◆ **Exercise objective**
Rewrite every line of the records below as a Markdown table with the columns Row and Line, numbering the rows and omitting blank lines. Leave the pictures out of the answer.

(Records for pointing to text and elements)
§ §
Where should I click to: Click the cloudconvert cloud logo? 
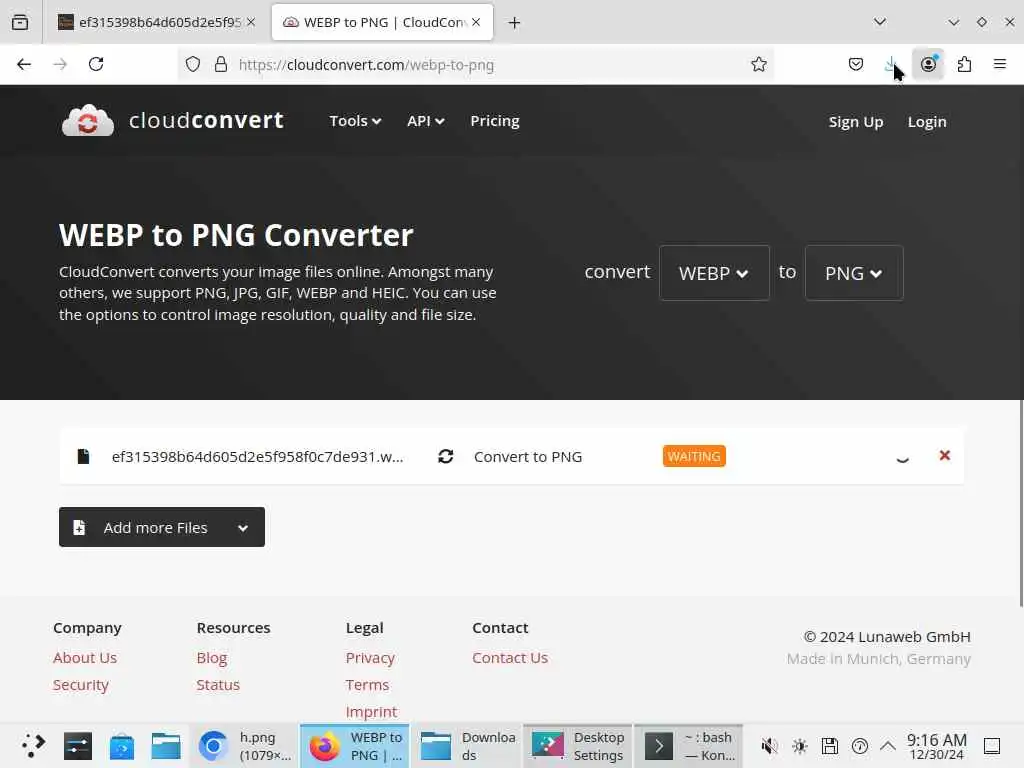pyautogui.click(x=88, y=120)
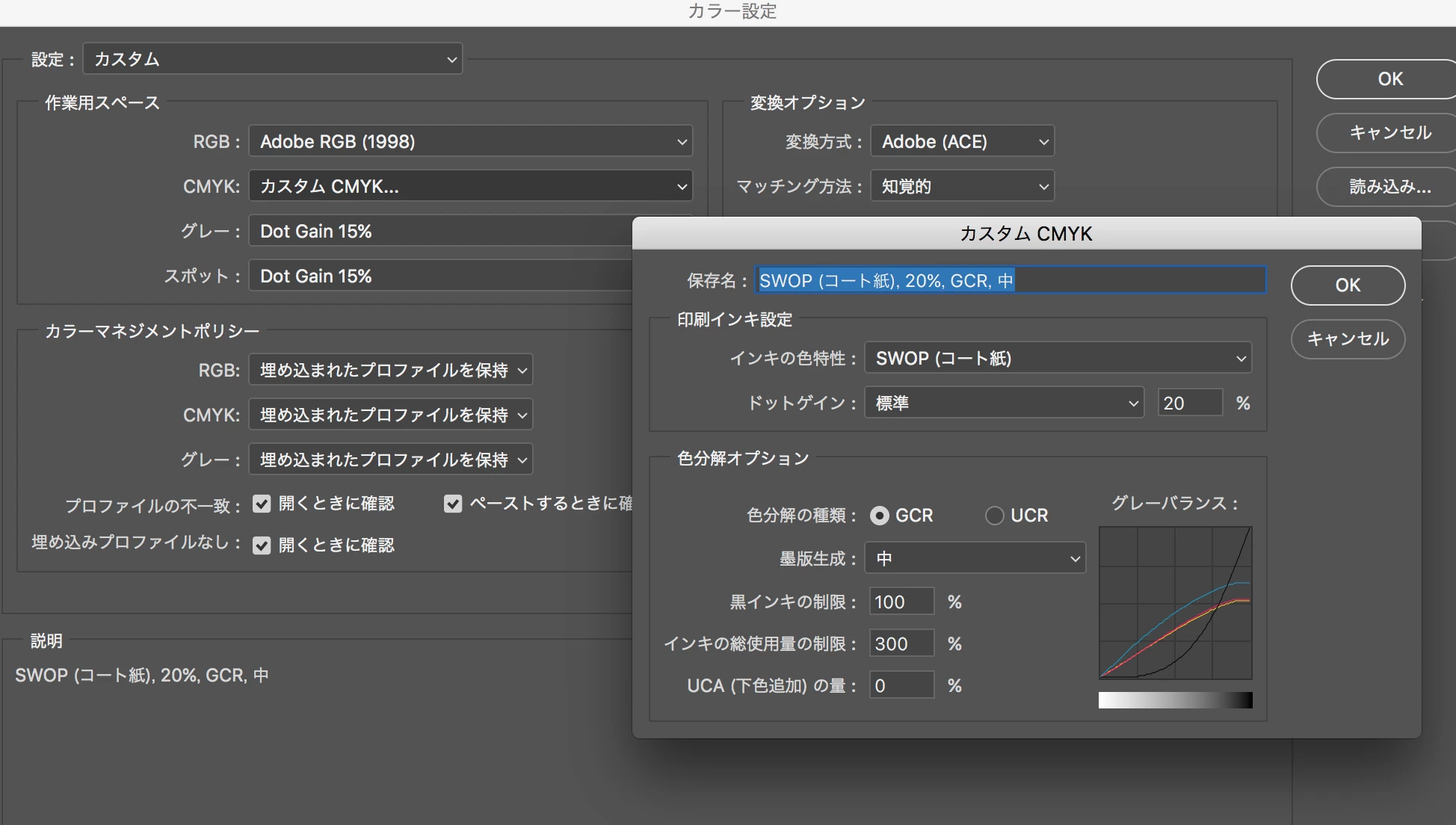Click the gray balance curve graph

(x=1175, y=602)
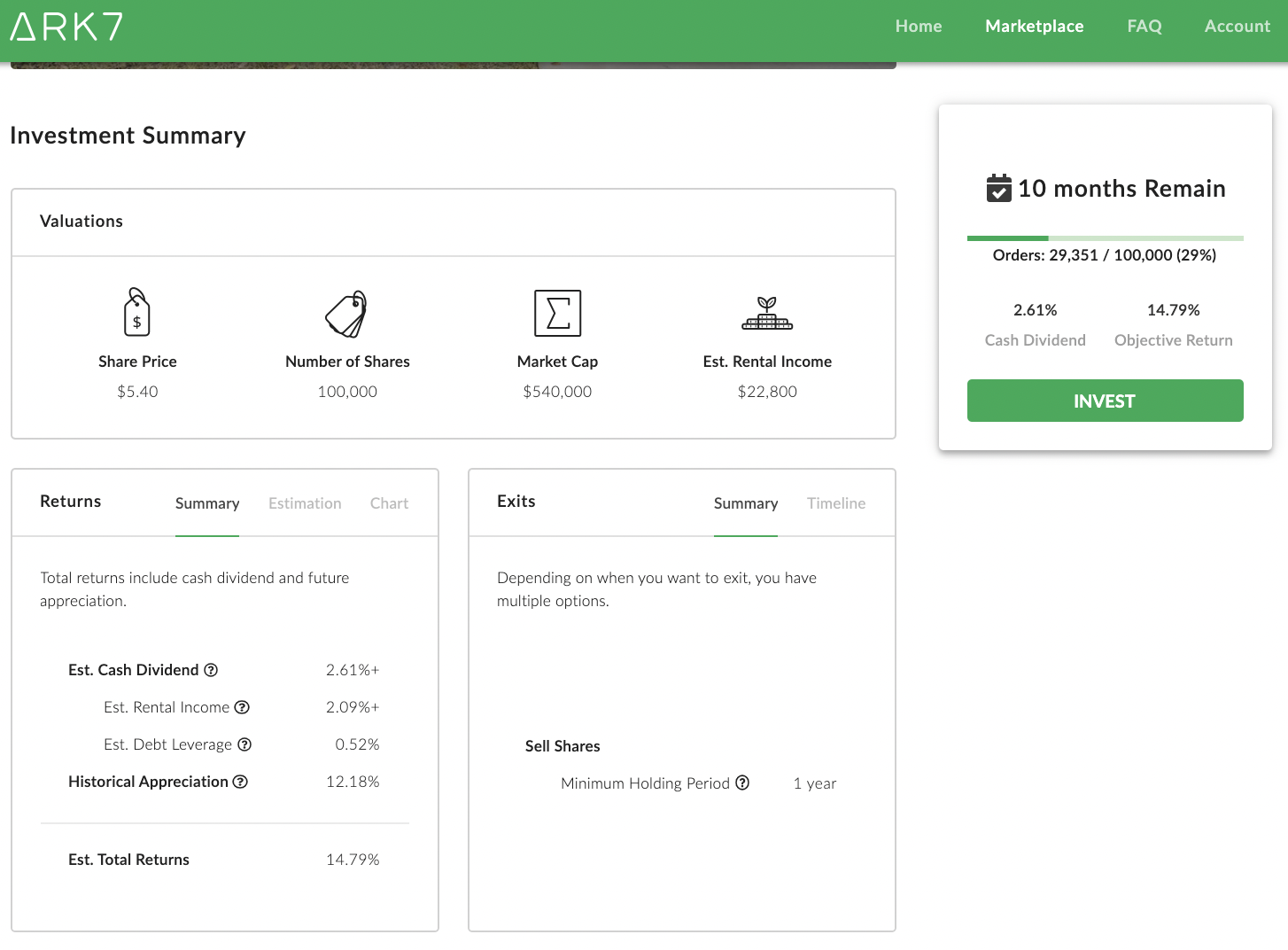Select the Exits Timeline tab

click(x=835, y=503)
§ §
◆ **Finished exercise**
| Row | Line |
|---|---|
| 1 | Where should I click to: Click the cloudconvert cloud logo?  |
| 2 | pyautogui.click(x=88, y=120) |
| 3 | Click the gray balance curve graph |
| 4 | (x=1175, y=602) |
| 5 | Select the Exits Timeline tab |
| 6 | click(x=835, y=503) |